Was Sigmund Freud specifically listed in the 1933 Nazi book burnings?
Executive summary
Multiple primary and secondary accounts agree that Sigmund Freud was explicitly named and targeted during the Nazi book burnings of 1933: student-organised “Action against the Un-German Spirit” events and associated fire oaths singled out Freud and his writings as examples of what should be consigned to the flames [1] [2] [3]. Archival research and contemporary reporting further show Freud’s works appeared on blacklists and were routinely cited among the authors whose books were destroyed in May 1933 [4] [5].
1. What the events were and who organised them
The May 10, 1933 book burnings were largely student-led actions across dozens of university towns under the banner “Action against the Un-German Spirit,” backed by Nazi officials but initiated by the German Student Union and allied groups; on that day over 20,000–25,000 volumes were publicly torched in coordinated bonfires [2] [3] [6].
2. How Freud’s name appears in contemporary accounts
Multiple reputable institutions record that Freud’s works were specifically burned: the United States Holocaust Memorial Museum reports that the “fire oaths” read as books were tossed named Sigmund Freud among other living authors whose writings were denounced and burned [1] [3], and surviving press and later histories list Freud as a targeted author during the Opernplatz bonfire and parallel burnings [2] [7].
3. Documentary evidence: blacklists and “fire oaths”
Research into Nazi-era lists and publishing records shows mass blacklisting of thousands of authors; Cambridge University Library notes a published blacklist in the trade journal Börsenblatt that consigned more than 2,500 authors to the flames and names Freud among leading German-speaking intellectuals marked for destruction [4]. Contemporary reportage and reproductions of the student “fire oaths” include language explicitly condemning Freudian ideas—phrases like “soul-shredding overvaluation of sexual activity” were invoked as they marched Freud’s writings toward the pyre [1] [8].
4. Scholarly and journalistic consensus, with caveats
Major histories and educational sites (PBS, the Anne Frank House, the USHMM, academic libraries and reputable press) consistently list Freud among the authors whose books were burned in 1933; this convergence across institutions constitutes strong corroboration [2] [7] [1] [4]. That said, the burnings were not a single exhaustive inventory produced by a central authority—local student groups, municipal variations, and subsequent anti‑Jewish measures broadened the net—so while Freud’s inclusion is well documented, the precise inventory varied by town and event [3] [6].

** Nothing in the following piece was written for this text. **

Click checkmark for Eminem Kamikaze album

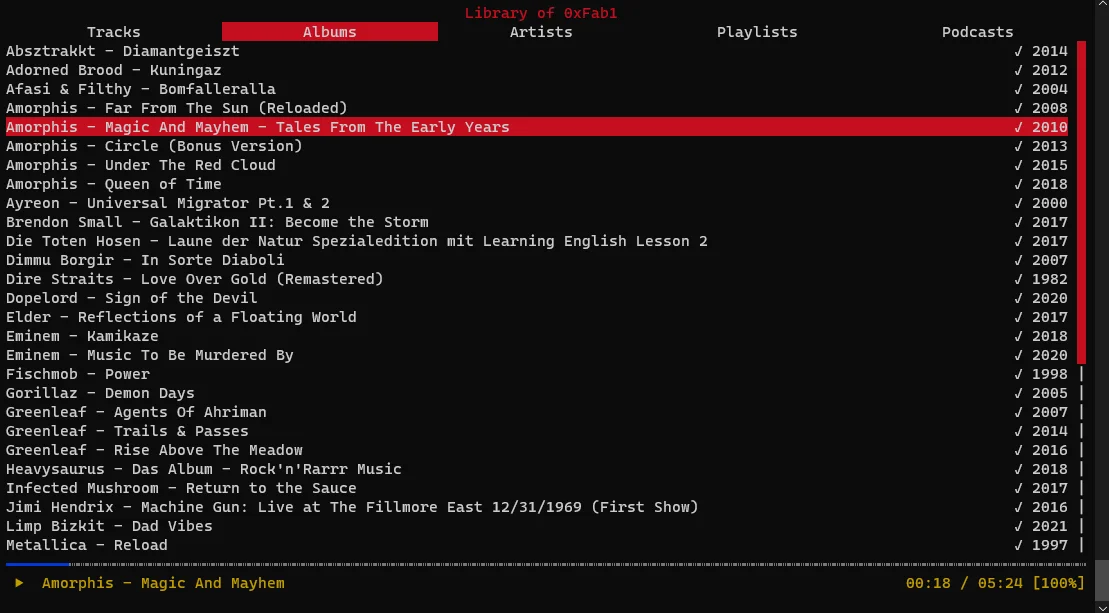pyautogui.click(x=1018, y=336)
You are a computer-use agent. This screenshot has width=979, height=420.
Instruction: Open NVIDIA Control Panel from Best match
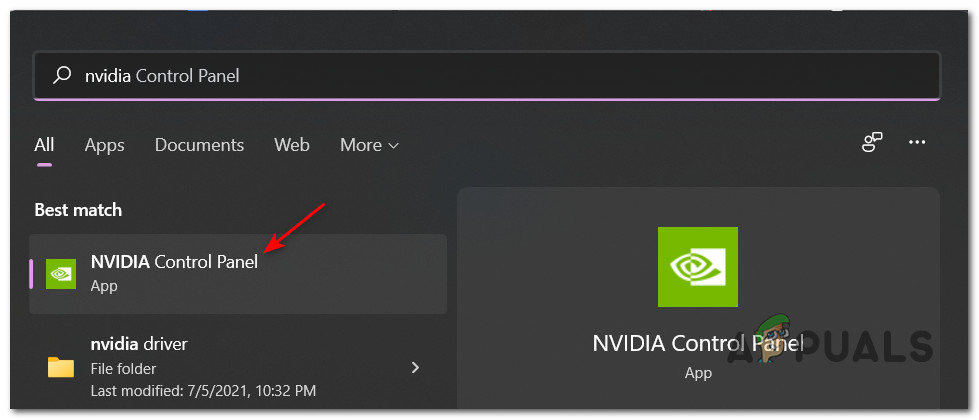click(x=175, y=262)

5. Motives and the symbolic nature of targeting Freud
Freud was targeted for a twin reason the Nazis repeatedly invoked: his Jewish identity and the ideological threat of psychoanalysis, dismissed by the perpetrators as decadent or corrosive to German morality—images and oaths at the burnings explicitly framed Freudian thought as anathema to the “nobility of the human soul” [1] [9]. The ritualised burning of his texts served both as a public denunciation of ideas and as symbolic cultural cleansing, a message amplified in Nazi propaganda and contemporary press coverage [2] [3].

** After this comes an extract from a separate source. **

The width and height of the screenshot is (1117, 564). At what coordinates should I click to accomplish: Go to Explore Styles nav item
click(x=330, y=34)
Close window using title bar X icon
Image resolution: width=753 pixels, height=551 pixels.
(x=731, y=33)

6. Alternative perspectives and possible agendas in sources
While institutional histories and museums aim for factual documentation, some secondary accounts emphasize the burnings’ theatricality and their role as propaganda, which can blur distinctions between who was named in slogans and which specific titles were physically incinerated at each site; modern summaries that list Freud alongside Einstein, Mann and others reflect both documented naming in oaths/blacklists and later memorial cataloguing efforts, such as exile-era libraries that sought to reassemble burned collections [5] [3] [4]. Sources with commemorative purposes may stress the symbolic victim list to underline cultural loss, while scholarly resources document the procedural variations across towns.
7. Bottom line and limits of available reporting
The weight of contemporary evidence and later archival work is clear: Sigmund Freud was specifically named and his writings were included among those denounced and burned during the 1933 Nazi book burnings—appearing in fire oaths, blacklists, and multiple institutional histories [1] [2] [4]. This account is supported across major museums, academic libraries, and reputable media; however, exhaustive municipal inventories of exactly which Freud titles were burned at which bonfires are not comprehensively reproduced in the cited sources, so granular day-by-day burn lists lie beyond the reporting reviewed here [3] [4].